I decided it was time for a generator after the April Fool snowstorm of 1997 in the Northeast took out my power for three days. I started out with the assumption that I could get a decent generator at Costco and do all the work myself, but after I did my homework, I ended up hiring a contractor who specializes in generator installation and had a 9 KW propane unit installed. I had the propane company install a couple hundred-gallon tanks, and a plumber install the piping (and get the necessary permits). I chose a manual over an automatic start for two reasons. First, during a thunderstorm, I don't want the generator connected to the house wiring, where it would be just asking to get nailed. Second, in a catastrophic event like a tornado, where the house is severely damaged and wires are hanging down, I don't want power running through them. The tractor batteries they use on these don't last very long, and when you have to go out to start it yourself, you become more aware of when the battery is starting to weaken. You also know when it's been running so you can track the number of hours and know when it's time to change the oil.
Consider the following: How much is enough power? Central air is probably a luxury, but a portable unit is not. What about the refrigerator(s)? How about hot water heater? Do you want to do laundry? Do you want to end up like Oliver and Lisa Douglas, always having to figure out what you have to turn off to turn something else on? With 9 KW, I can run anything I want in the house except the central air. This includes two refrigerators, dehumidifier, washer, gas dryer, water pump, two furnaces (oil-fired but with big blowers).
How much is enough fuel? I have a five-gallon gas can for the snowblower, which gets me through an entire winter, and that's a major hassle - keeping it fresh, making sure I have enough, keeping it in a safe place. I wouldn't want to deal with the quantities you'd need to run a generator for a few days. My 200 gallons of propane could get me through two weeks of steady use. If an outage goes beyond two weeks, I probably could call for another propane delivery but if something caused the power to go off that long, then most likely the propane company wouldn't be in operation. But then, for a disaster of that magnitude, probably the National Guard would have ordered me to leave my home by then anyway.

:::::

- List of tasks:
1. In the generator account, what size and fuel type of generator did the writer have installed?
2. Please transcribe the generator account from "How much is enough fuel?" to "by then anyway.".
3. List every appliance the generator account names as running on the 9 KW generator.

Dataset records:
:::::

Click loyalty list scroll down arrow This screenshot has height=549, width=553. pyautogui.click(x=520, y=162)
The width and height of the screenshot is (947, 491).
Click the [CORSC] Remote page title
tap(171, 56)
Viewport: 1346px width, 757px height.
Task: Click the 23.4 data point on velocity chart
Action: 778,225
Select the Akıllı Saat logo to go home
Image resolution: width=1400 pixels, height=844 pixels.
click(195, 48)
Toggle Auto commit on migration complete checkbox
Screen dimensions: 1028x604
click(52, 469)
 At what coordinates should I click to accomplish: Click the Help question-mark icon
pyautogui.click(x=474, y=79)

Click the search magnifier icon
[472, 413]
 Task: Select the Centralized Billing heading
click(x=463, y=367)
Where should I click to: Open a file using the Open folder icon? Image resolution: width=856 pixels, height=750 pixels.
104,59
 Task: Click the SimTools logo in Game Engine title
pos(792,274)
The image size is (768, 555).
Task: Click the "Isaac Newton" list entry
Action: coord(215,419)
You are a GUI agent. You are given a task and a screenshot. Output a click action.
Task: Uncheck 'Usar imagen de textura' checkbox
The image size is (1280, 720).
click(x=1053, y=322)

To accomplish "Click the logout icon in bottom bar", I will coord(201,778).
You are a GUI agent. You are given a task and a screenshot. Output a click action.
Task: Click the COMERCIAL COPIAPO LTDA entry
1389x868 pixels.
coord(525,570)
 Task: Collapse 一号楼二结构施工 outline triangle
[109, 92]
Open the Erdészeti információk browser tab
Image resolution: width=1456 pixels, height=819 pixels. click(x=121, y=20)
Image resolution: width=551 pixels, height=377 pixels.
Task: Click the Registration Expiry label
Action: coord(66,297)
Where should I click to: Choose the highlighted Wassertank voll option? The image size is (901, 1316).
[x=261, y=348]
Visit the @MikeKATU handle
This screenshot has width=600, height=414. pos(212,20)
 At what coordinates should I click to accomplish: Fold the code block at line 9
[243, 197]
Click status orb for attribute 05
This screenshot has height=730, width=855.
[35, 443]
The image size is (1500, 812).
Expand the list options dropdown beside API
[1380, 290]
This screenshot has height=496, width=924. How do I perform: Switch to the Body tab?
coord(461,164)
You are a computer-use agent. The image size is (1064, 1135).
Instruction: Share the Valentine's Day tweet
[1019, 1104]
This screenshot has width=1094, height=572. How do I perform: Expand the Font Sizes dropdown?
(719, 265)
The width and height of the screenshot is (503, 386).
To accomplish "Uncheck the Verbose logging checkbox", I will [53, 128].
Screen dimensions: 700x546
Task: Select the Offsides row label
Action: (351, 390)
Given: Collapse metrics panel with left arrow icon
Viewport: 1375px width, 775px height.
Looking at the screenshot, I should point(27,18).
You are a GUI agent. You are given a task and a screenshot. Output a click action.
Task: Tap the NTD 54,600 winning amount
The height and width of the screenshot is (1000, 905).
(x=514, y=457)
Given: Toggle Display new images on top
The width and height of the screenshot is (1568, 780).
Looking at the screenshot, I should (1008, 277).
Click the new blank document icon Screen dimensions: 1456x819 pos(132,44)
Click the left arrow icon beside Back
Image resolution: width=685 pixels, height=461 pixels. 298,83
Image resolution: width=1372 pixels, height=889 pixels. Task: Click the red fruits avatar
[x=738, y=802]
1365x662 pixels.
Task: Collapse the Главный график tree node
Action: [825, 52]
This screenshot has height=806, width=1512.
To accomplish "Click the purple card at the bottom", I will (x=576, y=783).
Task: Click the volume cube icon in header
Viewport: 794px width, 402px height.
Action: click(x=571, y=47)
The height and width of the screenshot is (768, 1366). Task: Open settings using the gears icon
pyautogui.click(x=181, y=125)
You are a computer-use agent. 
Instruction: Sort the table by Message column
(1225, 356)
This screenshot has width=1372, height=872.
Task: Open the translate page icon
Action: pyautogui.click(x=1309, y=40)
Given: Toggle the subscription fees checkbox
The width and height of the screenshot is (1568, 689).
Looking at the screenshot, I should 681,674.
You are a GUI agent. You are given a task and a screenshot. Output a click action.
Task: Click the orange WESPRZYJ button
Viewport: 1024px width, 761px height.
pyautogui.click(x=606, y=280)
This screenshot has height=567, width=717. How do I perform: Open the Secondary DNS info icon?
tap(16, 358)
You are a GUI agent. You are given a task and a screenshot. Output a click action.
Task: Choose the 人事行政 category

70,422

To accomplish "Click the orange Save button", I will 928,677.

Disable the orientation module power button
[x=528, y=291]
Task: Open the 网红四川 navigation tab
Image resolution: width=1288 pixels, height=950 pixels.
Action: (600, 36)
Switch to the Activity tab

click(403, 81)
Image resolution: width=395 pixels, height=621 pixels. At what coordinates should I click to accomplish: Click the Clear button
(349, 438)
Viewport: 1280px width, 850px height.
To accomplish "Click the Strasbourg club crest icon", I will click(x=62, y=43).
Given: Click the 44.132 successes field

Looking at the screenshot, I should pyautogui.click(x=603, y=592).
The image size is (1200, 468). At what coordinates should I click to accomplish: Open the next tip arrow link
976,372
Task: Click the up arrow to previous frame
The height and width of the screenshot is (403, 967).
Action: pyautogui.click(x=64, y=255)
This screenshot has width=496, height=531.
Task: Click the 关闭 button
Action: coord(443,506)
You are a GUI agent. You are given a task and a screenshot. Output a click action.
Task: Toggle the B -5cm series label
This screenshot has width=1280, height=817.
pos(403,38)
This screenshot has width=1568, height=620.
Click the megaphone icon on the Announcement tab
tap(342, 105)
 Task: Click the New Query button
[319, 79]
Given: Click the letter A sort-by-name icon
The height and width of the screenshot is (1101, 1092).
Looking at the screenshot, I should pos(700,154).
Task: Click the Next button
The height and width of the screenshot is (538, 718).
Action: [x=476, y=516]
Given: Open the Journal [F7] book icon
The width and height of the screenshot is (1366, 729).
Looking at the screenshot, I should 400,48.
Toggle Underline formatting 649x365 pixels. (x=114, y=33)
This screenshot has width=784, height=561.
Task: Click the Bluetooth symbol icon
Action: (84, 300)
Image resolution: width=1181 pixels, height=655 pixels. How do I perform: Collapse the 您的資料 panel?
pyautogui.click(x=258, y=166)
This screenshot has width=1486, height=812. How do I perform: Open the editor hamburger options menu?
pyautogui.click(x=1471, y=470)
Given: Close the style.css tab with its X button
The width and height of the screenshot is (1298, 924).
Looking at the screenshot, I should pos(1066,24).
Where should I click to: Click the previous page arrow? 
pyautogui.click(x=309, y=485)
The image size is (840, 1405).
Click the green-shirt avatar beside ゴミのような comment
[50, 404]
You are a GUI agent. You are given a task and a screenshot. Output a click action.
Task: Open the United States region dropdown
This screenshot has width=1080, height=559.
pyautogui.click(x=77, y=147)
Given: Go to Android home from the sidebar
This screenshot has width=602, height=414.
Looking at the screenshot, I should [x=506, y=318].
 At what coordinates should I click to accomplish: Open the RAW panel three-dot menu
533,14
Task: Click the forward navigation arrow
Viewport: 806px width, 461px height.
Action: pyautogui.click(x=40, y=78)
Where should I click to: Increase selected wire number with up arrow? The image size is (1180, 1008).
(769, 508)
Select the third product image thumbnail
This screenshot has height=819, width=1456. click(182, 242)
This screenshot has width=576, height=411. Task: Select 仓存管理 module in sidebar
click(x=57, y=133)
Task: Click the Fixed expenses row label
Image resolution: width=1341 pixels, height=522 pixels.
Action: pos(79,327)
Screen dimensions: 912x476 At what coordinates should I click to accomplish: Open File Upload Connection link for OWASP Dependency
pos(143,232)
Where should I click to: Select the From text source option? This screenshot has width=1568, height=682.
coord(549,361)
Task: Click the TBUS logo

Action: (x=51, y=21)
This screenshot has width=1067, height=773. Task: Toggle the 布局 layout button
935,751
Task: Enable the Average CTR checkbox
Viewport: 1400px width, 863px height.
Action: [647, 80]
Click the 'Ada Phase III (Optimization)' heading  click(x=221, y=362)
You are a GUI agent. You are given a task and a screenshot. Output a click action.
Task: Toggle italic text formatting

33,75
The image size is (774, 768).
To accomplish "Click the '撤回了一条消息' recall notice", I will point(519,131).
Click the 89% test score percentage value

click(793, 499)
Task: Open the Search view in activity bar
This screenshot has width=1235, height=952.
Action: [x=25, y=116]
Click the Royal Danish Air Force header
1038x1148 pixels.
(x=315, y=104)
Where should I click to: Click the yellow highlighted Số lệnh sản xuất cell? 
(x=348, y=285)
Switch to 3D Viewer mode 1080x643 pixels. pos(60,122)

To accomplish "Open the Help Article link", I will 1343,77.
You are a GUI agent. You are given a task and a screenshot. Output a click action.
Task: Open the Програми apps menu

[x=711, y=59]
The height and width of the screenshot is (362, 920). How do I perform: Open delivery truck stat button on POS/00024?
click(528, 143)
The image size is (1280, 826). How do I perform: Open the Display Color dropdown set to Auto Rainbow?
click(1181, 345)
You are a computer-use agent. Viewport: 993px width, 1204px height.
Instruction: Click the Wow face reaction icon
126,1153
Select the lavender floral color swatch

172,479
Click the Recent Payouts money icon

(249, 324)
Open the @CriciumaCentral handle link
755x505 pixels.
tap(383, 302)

:::::

- Final answers:
1. A 9 KW propane unit.

2.
How much is enough fuel? I have a five-gallon gas can for the snowblower, which gets me through an entire winter, and that's a major hassle - keeping it fresh, making sure I have enough, keeping it in a safe place. I wouldn't want to deal with the quantities you'd need to run a generator for a few days. My 200 gallons of propane could get me through two weeks of steady use. If an outage goes beyond two weeks, I probably could call for another propane delivery but if something caused the power to go off that long, then most likely the propane company wouldn't be in operation. But then, for a disaster of that magnitude, probably the National Guard would have ordered me to leave my home by then anyway.

3.
- two refrigerators
- dehumidifier
- washer
- gas dryer
- water pump
- two furnaces